-- START Rows --

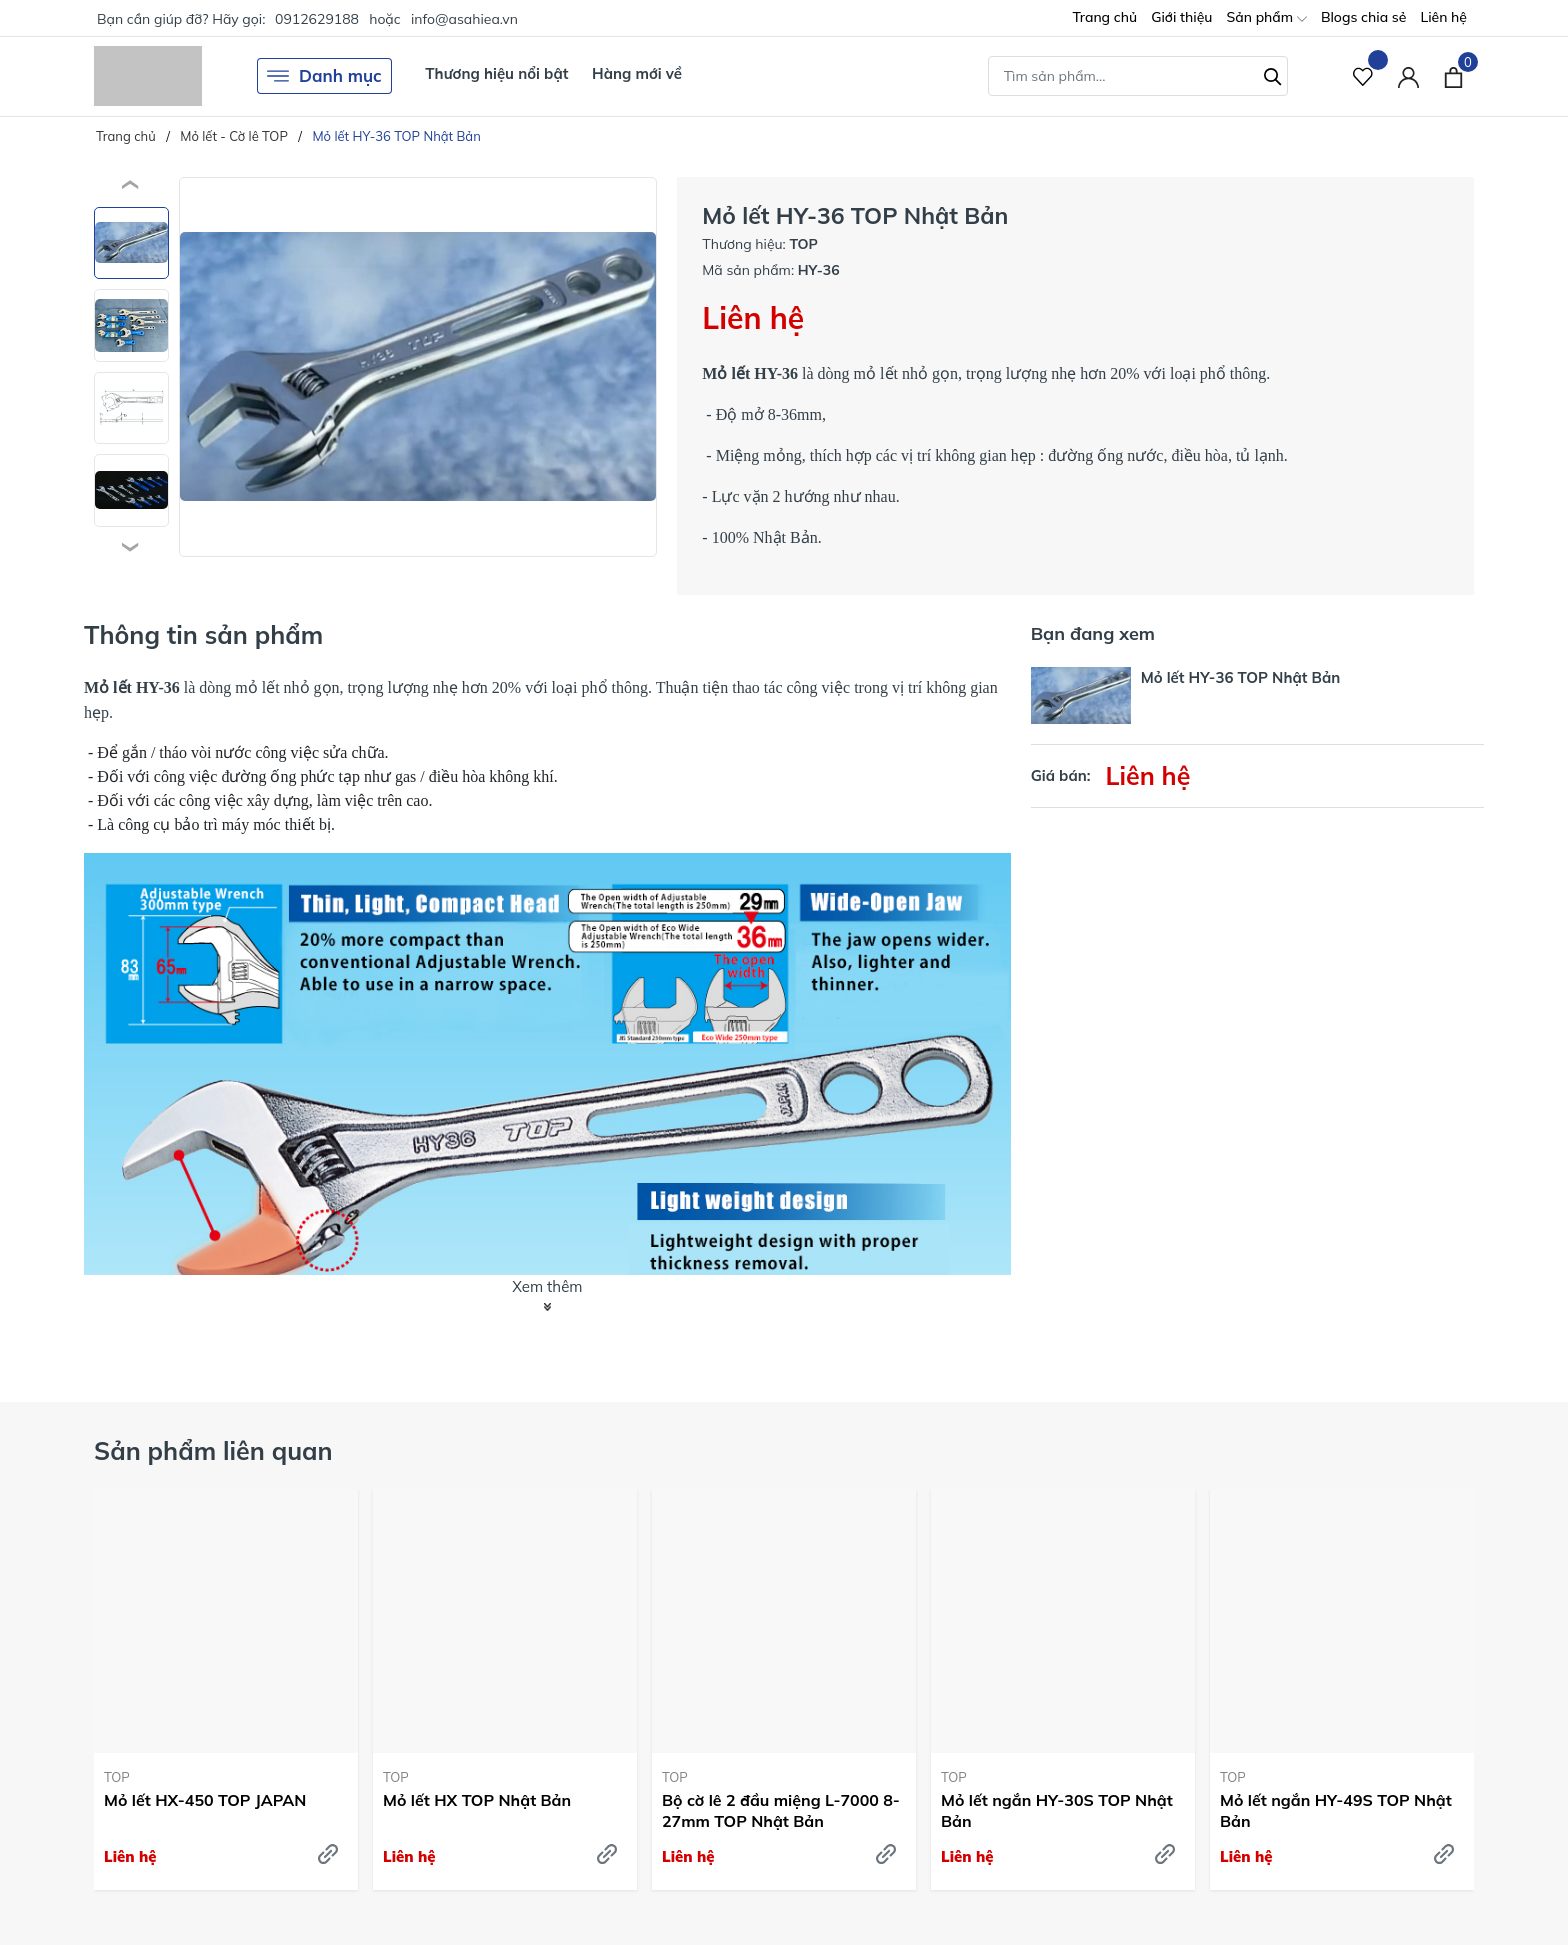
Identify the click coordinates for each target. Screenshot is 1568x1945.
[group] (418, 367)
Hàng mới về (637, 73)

-- END Rows --
-- START Rows --

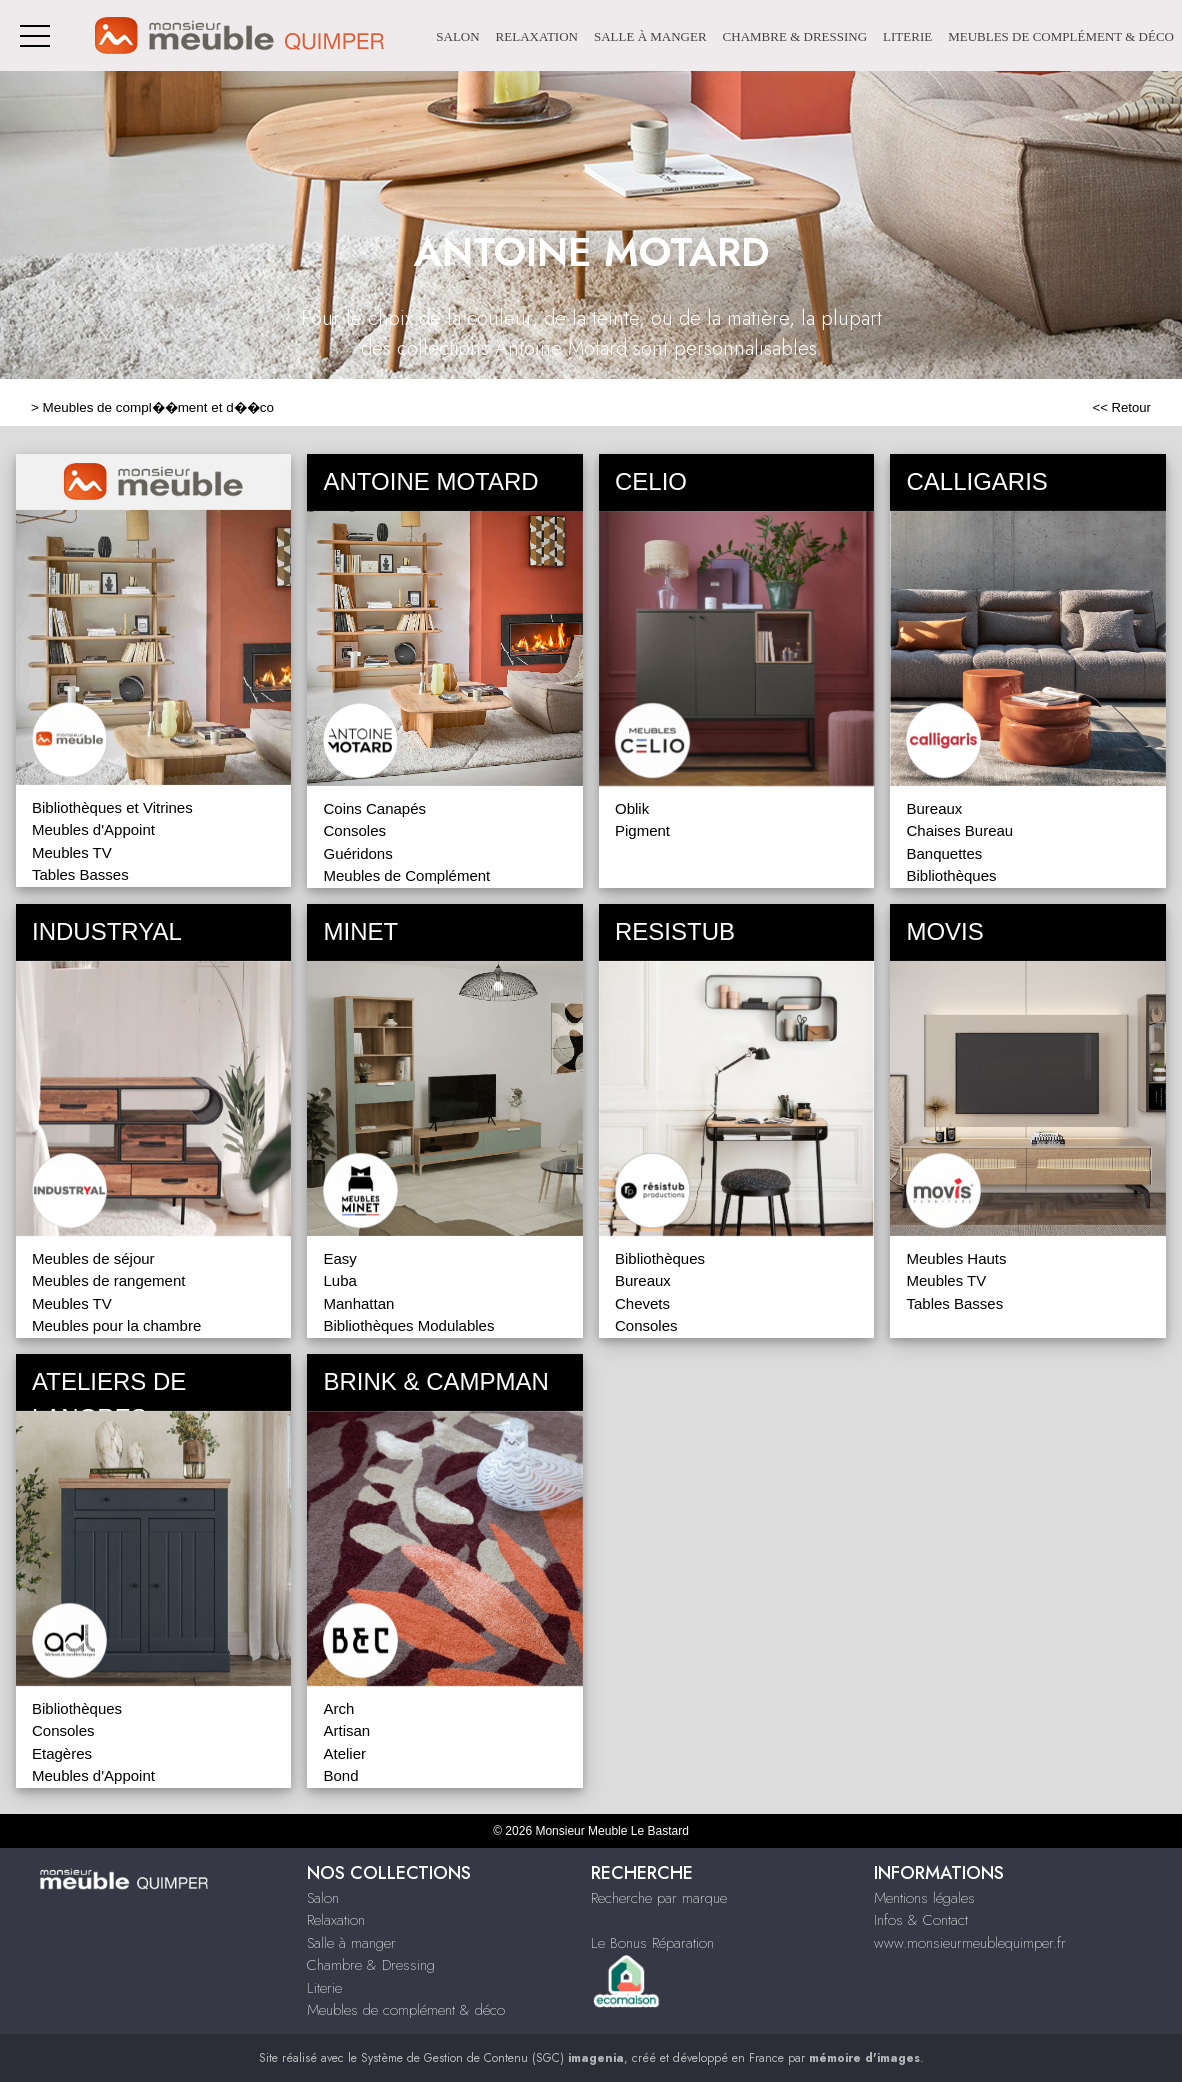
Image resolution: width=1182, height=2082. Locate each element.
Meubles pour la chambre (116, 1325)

-- END Rows --

• [Goal] Gather every line of the records above that contains the word "each", counting only matches with the same capitalization, and copy those lines out in full.

• [Result for this task]
Identify the click coordinates for each target. Screenshot is 1568x1945.
Image resolution: width=1182, height=2082. Locate each element.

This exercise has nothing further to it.